Par ailleurs, il va y avoir un changement important avec le WEB3, c’est l’avènement de plateforme où les participants seront propriétaires de leur contenus. Par exemple les plateformes de réseaux sociaux en passant sur des modalités 3D de type Metaverse ne pourront pas éviter de reconnaître la propriété du contenu aux créateurs. Ce n’est pas le cas actuellement et ça va modifier les modèles économiques et les usages.
L’Éclairage Crypto : que prévoyez-vous pour l’horizon 2023 ? Allons-nous avoir plus d’adoptions ? Moins d’adoptions ? Et dans quelle mesure ?
Samira Karrach : pour paraphraser Clémenceau je dirais : « La blockchain est en marche et rien ne pourra l’arrêter. » Il est difficile d’imaginer que cette technologie qui apporte à la fois sécurité, fiabilité, et immutabilité ne contamine pas plusieurs secteurs de l’industrie en sortant de sa matérialisation strictement liée à la crypto, aux NFT et au Metaverse. Cela est d’ailleurs déjà le cas pour les chaînes d’approvisionnement, l’immobilier, le secteur de la comptabilité, le droit, le luxe ou encore les RH… J’ai écrit par exemple un article sur le CV du futur qui sera bientôt une collection de NFT contenu dans un wallet. Les applicatifs vont se multiplier et devenir très courants.

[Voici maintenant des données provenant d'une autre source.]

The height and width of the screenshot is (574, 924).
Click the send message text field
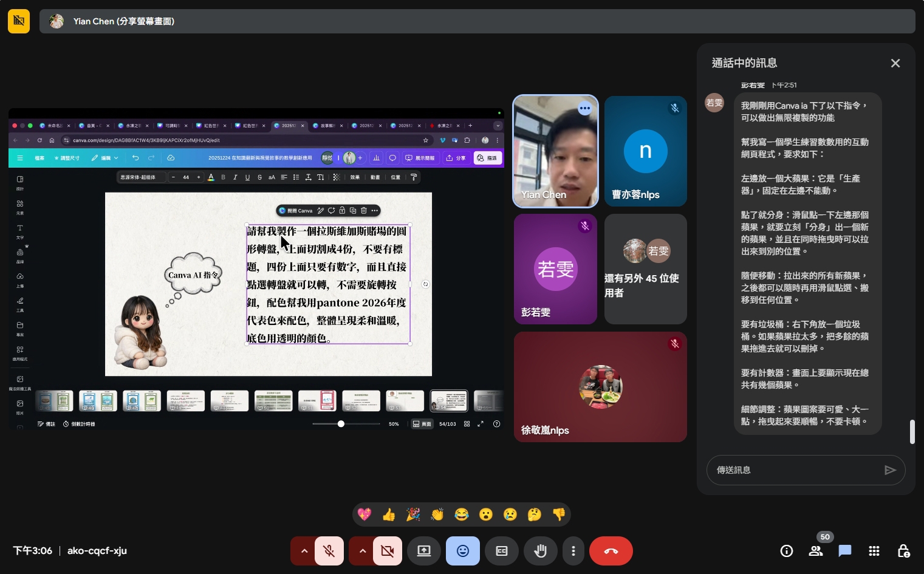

Beaucoup de banques nationales travaillent par exemple sur les monnaies numériques de banque centrale ou CBDC. C’est une des raisons pour lesquelles je pense qu’un des sujets majeurs de 2023 sera celui de la régulation. Le règlement MICA vise à introduire un système harmonisé, sécurisé avec des conditions de concurrence équitables (aller plus loin). Actuellement c’est encore largement la jungle au niveau de la régulation.
Et enfin l’interopérabilité va certainement être un des sujets phare en 2023 : comme pour internet il y aura un moment où l’adoption des mêmes standards d’échange de données doit s’imposer pour permettre de développer l’usage de la blockchain qui est en réalité constituée d’une multitude de protocoles qui ne communiquent pas encore véritablement de façon fluide et sécurisée.
L’Éclairage Crypto : quel conseil donneriez-vous aux crypto-curieux et entrepreneurs souhaitant incorporer ces nouveaux modèles ?
Samira Karrach : tout d’abord il faut pouvoir s’y exposer en direct pour comprendre comment tout ceci fonctionne. Pour cela il faut passer du temps dans les communautés elles sont pour la plus grande majorité largement accessibles et ouvertes sur Telegram, Discord, twitter par exemple. Je conseillerai de se rendre aux évènements dès que cela est possible les salons, les sommets. Le networking y est toujours assez facile c’est un monde très accessible. Participez aux hackathons et ne pas hésiter à y faire valoir ses compétences même si elles ne sont pas techniques. Participer au lancement d’un projet est réellement très formateur. Pourquoi pas également se former.
Il faut également se montrer extrêmement vigilant et DYOR comme on dit souvent : Do Your Own Research ! Parce que c’est un environnement encore peu régulé où se trouvent malheureusement un grand nombre de scams. Et enfin n’hésitez pas à faire appel à des experts et des consultants en blockchain.